Prompt = In full and without change, transcribe the records below.

(Pixel coordinate grounding data)
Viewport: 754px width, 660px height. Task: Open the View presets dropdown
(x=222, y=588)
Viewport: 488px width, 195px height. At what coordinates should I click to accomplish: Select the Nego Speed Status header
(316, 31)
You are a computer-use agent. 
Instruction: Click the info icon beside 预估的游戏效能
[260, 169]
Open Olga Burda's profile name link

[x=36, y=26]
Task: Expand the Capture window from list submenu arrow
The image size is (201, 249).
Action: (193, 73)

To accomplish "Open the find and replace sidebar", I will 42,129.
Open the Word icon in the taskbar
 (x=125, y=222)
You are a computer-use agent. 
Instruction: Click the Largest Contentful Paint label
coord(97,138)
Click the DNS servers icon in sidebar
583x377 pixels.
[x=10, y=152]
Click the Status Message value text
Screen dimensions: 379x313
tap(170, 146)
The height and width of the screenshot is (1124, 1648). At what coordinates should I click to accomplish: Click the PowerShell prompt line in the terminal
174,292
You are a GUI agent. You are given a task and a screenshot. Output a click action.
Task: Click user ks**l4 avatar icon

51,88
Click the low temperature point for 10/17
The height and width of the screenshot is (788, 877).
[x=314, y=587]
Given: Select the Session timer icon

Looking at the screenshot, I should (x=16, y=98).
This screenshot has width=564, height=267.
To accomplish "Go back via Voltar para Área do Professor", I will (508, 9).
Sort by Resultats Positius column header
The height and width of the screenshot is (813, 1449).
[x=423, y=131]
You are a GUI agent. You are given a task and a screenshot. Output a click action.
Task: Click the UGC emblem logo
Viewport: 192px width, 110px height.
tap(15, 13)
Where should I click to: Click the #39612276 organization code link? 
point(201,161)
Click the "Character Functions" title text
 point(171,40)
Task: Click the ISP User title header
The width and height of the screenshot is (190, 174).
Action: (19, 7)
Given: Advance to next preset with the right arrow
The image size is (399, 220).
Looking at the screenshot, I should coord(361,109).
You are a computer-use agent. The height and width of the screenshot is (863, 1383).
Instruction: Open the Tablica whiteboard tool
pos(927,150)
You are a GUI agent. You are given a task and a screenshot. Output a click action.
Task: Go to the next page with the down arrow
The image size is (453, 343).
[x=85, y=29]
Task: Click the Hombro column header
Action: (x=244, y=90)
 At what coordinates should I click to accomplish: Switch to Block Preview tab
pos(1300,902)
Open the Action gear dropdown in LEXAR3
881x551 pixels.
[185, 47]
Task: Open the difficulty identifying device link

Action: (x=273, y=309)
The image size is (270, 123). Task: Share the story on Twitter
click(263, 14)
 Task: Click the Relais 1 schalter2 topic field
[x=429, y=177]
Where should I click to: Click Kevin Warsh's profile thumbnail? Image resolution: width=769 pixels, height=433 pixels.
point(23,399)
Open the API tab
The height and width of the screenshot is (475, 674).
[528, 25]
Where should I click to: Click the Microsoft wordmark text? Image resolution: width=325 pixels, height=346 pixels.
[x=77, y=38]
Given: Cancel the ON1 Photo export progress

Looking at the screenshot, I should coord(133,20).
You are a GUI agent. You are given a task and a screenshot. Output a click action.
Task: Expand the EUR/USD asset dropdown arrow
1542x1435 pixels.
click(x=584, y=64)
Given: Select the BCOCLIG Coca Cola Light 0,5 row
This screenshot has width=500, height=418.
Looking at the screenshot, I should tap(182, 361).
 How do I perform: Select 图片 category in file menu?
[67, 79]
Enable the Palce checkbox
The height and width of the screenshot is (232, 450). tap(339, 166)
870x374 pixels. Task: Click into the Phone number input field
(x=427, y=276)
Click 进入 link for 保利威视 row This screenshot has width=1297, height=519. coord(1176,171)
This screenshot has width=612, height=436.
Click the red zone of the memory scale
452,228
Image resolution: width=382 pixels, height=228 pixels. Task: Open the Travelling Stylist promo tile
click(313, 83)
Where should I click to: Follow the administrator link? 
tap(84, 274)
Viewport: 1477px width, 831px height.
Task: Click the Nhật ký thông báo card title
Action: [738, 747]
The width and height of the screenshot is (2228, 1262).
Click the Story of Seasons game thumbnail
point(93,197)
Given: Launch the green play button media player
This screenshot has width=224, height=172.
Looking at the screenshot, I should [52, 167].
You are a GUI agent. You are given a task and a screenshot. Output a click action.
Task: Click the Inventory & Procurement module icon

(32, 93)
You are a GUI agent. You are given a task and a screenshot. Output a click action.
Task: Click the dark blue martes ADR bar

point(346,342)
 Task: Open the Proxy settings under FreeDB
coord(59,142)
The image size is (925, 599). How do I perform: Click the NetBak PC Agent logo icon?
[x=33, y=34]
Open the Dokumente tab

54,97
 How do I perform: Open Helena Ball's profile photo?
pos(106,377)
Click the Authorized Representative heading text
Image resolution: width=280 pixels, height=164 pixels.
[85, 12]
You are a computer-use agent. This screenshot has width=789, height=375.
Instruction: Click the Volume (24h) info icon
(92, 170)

Finished task =
Viewport: 754px width, 660px height. Task: Open the View presets dropdown
(x=222, y=588)
Viewport: 488px width, 195px height. At what coordinates should I click to accomplish: Select the Nego Speed Status header
(316, 31)
You are a computer-use agent. 
Instruction: Click the info icon beside 预估的游戏效能
[260, 169]
Open Olga Burda's profile name link

[x=36, y=26]
Task: Expand the Capture window from list submenu arrow
The image size is (201, 249).
Action: (193, 73)

To accomplish "Open the find and replace sidebar", I will 42,129.
Open the Word icon in the taskbar
 (x=125, y=222)
You are a computer-use agent. 
Instruction: Click the Largest Contentful Paint label
coord(97,138)
Click the DNS servers icon in sidebar
583x377 pixels.
[x=10, y=152]
Click the Status Message value text
Screen dimensions: 379x313
tap(170, 146)
The height and width of the screenshot is (1124, 1648). At what coordinates should I click to accomplish: Click the PowerShell prompt line in the terminal
174,292
You are a GUI agent. You are given a task and a screenshot. Output a click action.
Task: Click user ks**l4 avatar icon

51,88
Click the low temperature point for 10/17
The height and width of the screenshot is (788, 877).
[x=314, y=587]
Given: Select the Session timer icon

Looking at the screenshot, I should (x=16, y=98).
This screenshot has width=564, height=267.
To accomplish "Go back via Voltar para Área do Professor", I will (508, 9).
Sort by Resultats Positius column header
The height and width of the screenshot is (813, 1449).
[x=423, y=131]
You are a GUI agent. You are given a task and a screenshot. Output a click action.
Task: Click the UGC emblem logo
Viewport: 192px width, 110px height.
tap(15, 13)
Where should I click to: Click the #39612276 organization code link? 
point(201,161)
Click the "Character Functions" title text
 point(171,40)
Task: Click the ISP User title header
The width and height of the screenshot is (190, 174).
Action: (19, 7)
Given: Advance to next preset with the right arrow
The image size is (399, 220).
Looking at the screenshot, I should coord(361,109).
You are a computer-use agent. The height and width of the screenshot is (863, 1383).
Instruction: Open the Tablica whiteboard tool
pos(927,150)
You are a GUI agent. You are given a task and a screenshot. Output a click action.
Task: Go to the next page with the down arrow
The image size is (453, 343).
[x=85, y=29]
Task: Click the Hombro column header
Action: (x=244, y=90)
 At what coordinates should I click to accomplish: Switch to Block Preview tab
pos(1300,902)
Open the Action gear dropdown in LEXAR3
881x551 pixels.
[185, 47]
Task: Open the difficulty identifying device link

Action: (x=273, y=309)
The image size is (270, 123). Task: Share the story on Twitter
click(263, 14)
 Task: Click the Relais 1 schalter2 topic field
[x=429, y=177]
Where should I click to: Click Kevin Warsh's profile thumbnail? Image resolution: width=769 pixels, height=433 pixels.
point(23,399)
Open the API tab
The height and width of the screenshot is (475, 674).
[528, 25]
Where should I click to: Click the Microsoft wordmark text? Image resolution: width=325 pixels, height=346 pixels.
[x=77, y=38]
Given: Cancel the ON1 Photo export progress

Looking at the screenshot, I should coord(133,20).
You are a GUI agent. You are given a task and a screenshot. Output a click action.
Task: Expand the EUR/USD asset dropdown arrow
1542x1435 pixels.
click(x=584, y=64)
Given: Select the BCOCLIG Coca Cola Light 0,5 row
This screenshot has width=500, height=418.
Looking at the screenshot, I should tap(182, 361).
 How do I perform: Select 图片 category in file menu?
[67, 79]
Enable the Palce checkbox
The height and width of the screenshot is (232, 450). tap(339, 166)
870x374 pixels. Task: Click into the Phone number input field
(x=427, y=276)
Click 进入 link for 保利威视 row This screenshot has width=1297, height=519. coord(1176,171)
This screenshot has width=612, height=436.
Click the red zone of the memory scale
452,228
Image resolution: width=382 pixels, height=228 pixels. Task: Open the Travelling Stylist promo tile
click(313, 83)
Where should I click to: Follow the administrator link? 
tap(84, 274)
Viewport: 1477px width, 831px height.
Task: Click the Nhật ký thông báo card title
Action: [738, 747]
The width and height of the screenshot is (2228, 1262).
Click the Story of Seasons game thumbnail
point(93,197)
Given: Launch the green play button media player
This screenshot has width=224, height=172.
Looking at the screenshot, I should [52, 167].
You are a GUI agent. You are given a task and a screenshot. Output a click action.
Task: Click the Inventory & Procurement module icon

(32, 93)
You are a GUI agent. You are given a task and a screenshot. Output a click action.
Task: Click the dark blue martes ADR bar

point(346,342)
 Task: Open the Proxy settings under FreeDB
coord(59,142)
The image size is (925, 599). How do I perform: Click the NetBak PC Agent logo icon?
[x=33, y=34]
Open the Dokumente tab

54,97
 How do I perform: Open Helena Ball's profile photo?
pos(106,377)
Click the Authorized Representative heading text
Image resolution: width=280 pixels, height=164 pixels.
[85, 12]
You are a computer-use agent. This screenshot has width=789, height=375.
Instruction: Click the Volume (24h) info icon
(92, 170)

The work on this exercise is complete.